- The Washington Times - Saturday, December 6, 2003

Virginia Republicans yesterday opened fire on Gov. Mark Warner’s tax restructuring plan, mocking it in a speech by Mr. Warner’s predecessor, passing a resolution denouncing it and accusing the Democratic governor of breaching a promise by proposing it.

Republicans from across the state, many of them sporting green “No Tax Hike” stickers, focused on Mr. Warner’s code changes, particularly a 1-cent general sales tax increase, framing it as the dominant issue of the legislative session five weeks away.

Former Gov. James S. Gilmore III, speaking to a breakfast crowd at the state Republicans’ annual December retreat in Tysons Corner, quoted Mr. Warner as saying in a 2001 campaign debate that he would not raise taxes if elected.

Then he took a felt-tipped marker, turned to an easel and wrote in foot-tall black letters on a large sheet of white paper “1.0 B.”

“Now if you don’t remember but one thing, remember that: $1 billion,” Mr. Gilmore said, gesturing toward the easel.

“One billion dollars of money coming out of the pockets of the people of this state … for this government. A $1 billion tax increase — the single biggest tax increase in the history of Virginia,” Mr. Gilmore said.

Then he turned and wrote “22%” on the pad, representing the relative growth in the sales tax rate from 4.5 cents for every $1 in sales to 5.5 cents in Mr. Warner’s proposal.

“You know who pays that — a 22 percent increase in the sales tax? Everybody. Every swingin’ person in Virginia,” the former governor said.

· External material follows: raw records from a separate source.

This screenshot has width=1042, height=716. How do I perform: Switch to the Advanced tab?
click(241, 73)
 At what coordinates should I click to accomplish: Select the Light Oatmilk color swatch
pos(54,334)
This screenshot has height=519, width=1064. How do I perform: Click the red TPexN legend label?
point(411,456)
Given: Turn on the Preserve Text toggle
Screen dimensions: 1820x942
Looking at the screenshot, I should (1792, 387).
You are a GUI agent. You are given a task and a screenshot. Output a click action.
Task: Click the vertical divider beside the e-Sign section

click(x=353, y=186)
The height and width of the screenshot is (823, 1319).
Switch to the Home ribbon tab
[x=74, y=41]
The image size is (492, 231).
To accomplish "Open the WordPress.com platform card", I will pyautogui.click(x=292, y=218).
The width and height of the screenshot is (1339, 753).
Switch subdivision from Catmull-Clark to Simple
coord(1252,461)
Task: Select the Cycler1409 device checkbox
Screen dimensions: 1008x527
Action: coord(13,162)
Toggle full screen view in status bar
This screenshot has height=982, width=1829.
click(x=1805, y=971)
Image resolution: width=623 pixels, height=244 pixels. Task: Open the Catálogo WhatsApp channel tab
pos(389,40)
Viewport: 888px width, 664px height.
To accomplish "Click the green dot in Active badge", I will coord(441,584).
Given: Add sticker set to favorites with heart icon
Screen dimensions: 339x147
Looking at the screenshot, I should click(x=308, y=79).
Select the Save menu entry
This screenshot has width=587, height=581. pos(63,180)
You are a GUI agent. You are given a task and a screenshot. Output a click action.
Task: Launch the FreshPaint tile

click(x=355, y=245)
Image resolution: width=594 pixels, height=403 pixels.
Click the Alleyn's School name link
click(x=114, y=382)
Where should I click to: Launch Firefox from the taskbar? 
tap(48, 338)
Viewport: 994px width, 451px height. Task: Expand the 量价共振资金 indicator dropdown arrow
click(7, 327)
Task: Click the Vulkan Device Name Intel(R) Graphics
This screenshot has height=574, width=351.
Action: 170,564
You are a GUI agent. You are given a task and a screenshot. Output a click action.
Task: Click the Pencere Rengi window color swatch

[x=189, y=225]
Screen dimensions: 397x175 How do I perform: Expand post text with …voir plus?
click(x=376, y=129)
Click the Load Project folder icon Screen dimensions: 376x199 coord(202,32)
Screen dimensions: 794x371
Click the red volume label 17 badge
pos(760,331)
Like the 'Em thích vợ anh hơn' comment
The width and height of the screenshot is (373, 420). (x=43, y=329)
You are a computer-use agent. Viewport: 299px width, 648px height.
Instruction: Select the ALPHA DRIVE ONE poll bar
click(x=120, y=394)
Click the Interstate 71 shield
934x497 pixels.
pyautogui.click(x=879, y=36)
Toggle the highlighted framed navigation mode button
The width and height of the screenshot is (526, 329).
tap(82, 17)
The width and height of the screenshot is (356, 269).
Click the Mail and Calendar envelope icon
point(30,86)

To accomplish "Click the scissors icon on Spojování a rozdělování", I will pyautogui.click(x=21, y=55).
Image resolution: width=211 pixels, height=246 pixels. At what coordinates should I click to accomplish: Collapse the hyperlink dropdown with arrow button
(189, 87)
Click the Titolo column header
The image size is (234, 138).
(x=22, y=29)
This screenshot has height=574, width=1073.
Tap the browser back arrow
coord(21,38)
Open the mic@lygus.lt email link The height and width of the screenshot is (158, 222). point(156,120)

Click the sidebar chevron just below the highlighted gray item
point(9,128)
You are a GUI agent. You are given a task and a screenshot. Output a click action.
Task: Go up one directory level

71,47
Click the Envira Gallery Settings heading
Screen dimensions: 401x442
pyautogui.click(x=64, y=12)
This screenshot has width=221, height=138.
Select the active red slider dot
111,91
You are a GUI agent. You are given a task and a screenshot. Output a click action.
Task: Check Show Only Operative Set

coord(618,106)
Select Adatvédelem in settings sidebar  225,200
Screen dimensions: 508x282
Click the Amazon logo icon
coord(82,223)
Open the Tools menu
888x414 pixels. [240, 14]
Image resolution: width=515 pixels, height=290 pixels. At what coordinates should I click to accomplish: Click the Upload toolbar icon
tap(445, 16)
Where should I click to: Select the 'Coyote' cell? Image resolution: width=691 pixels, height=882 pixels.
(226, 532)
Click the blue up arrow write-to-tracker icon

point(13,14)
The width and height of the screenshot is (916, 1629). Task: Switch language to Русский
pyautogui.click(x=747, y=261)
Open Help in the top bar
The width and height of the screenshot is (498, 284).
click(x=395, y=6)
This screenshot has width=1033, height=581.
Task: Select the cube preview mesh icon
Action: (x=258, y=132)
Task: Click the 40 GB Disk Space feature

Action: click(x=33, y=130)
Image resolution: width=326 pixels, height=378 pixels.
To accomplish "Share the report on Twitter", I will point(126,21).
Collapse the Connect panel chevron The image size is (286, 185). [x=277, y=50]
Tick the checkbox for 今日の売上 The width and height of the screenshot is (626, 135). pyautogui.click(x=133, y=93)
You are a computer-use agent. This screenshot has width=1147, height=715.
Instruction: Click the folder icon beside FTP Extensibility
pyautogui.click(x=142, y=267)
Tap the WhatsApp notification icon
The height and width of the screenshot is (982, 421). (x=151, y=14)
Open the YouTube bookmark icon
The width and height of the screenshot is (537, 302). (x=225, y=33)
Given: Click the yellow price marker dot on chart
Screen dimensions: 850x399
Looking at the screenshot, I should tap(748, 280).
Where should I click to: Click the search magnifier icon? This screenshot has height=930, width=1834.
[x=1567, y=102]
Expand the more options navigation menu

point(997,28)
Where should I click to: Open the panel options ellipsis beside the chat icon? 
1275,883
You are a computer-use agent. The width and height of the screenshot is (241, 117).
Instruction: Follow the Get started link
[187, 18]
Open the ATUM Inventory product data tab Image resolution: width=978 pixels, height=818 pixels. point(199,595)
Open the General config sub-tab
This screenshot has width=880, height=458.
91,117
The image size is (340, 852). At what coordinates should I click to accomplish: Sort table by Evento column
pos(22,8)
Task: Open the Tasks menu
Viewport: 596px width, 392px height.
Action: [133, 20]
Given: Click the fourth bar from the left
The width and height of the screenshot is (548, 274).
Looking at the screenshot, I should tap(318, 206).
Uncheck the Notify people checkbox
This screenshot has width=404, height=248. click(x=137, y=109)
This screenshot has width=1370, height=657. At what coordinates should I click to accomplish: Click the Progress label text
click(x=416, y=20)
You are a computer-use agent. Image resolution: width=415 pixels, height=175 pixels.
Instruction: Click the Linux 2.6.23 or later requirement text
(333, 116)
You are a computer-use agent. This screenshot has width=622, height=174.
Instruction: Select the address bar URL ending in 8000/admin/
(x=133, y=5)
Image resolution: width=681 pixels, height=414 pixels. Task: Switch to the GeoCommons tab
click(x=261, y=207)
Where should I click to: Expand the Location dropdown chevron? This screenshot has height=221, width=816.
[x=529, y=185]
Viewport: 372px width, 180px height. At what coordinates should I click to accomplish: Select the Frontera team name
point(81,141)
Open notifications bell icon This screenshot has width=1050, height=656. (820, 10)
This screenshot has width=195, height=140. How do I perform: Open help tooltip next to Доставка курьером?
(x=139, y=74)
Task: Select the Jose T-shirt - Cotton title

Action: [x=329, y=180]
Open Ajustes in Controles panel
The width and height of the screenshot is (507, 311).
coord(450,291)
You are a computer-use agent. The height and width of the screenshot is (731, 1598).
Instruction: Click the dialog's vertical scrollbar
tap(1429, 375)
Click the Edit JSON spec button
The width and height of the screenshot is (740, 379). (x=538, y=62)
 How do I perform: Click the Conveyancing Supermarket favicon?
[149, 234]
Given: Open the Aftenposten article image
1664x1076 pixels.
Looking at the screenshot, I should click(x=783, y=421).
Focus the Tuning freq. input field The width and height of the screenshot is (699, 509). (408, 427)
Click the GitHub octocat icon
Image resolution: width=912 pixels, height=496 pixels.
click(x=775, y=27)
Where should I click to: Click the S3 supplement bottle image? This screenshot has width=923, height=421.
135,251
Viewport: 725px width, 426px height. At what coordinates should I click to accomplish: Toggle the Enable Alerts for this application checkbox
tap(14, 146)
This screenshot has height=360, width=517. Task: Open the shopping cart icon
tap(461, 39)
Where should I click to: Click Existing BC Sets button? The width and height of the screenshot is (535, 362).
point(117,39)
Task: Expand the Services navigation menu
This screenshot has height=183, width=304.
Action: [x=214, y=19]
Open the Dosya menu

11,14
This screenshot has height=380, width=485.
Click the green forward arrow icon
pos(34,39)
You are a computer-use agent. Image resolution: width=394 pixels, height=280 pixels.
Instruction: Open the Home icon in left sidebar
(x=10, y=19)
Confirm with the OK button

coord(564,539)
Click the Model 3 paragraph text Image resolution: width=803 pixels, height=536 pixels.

Just in using the easel, Mr. Gilmore mocked Mr. Warner. When the governor outlined his tax proposals last month, he used a similar easel, pad and marker to write “65% pay less,” pressing his point that the total state tax burden would decrease for nearly two-thirds of Virginia taxpayers under his plan.

House Speaker William J. Howell, Stafford Republican, said he agreed with Mr. Gilmore’s remarks but was less harsh in discussing the tax package.

“What he’s saying is that we need to resist the temptation to spend every penny we have,” Mr. Howell said, “but we want to see the substance of the plan. We’ve asked his office for details. How’s this going to affect jobs in Virginia?”

The administration refused to comment publicly on Mr. Gilmore’s remarks, but Democratic officials seethed over them.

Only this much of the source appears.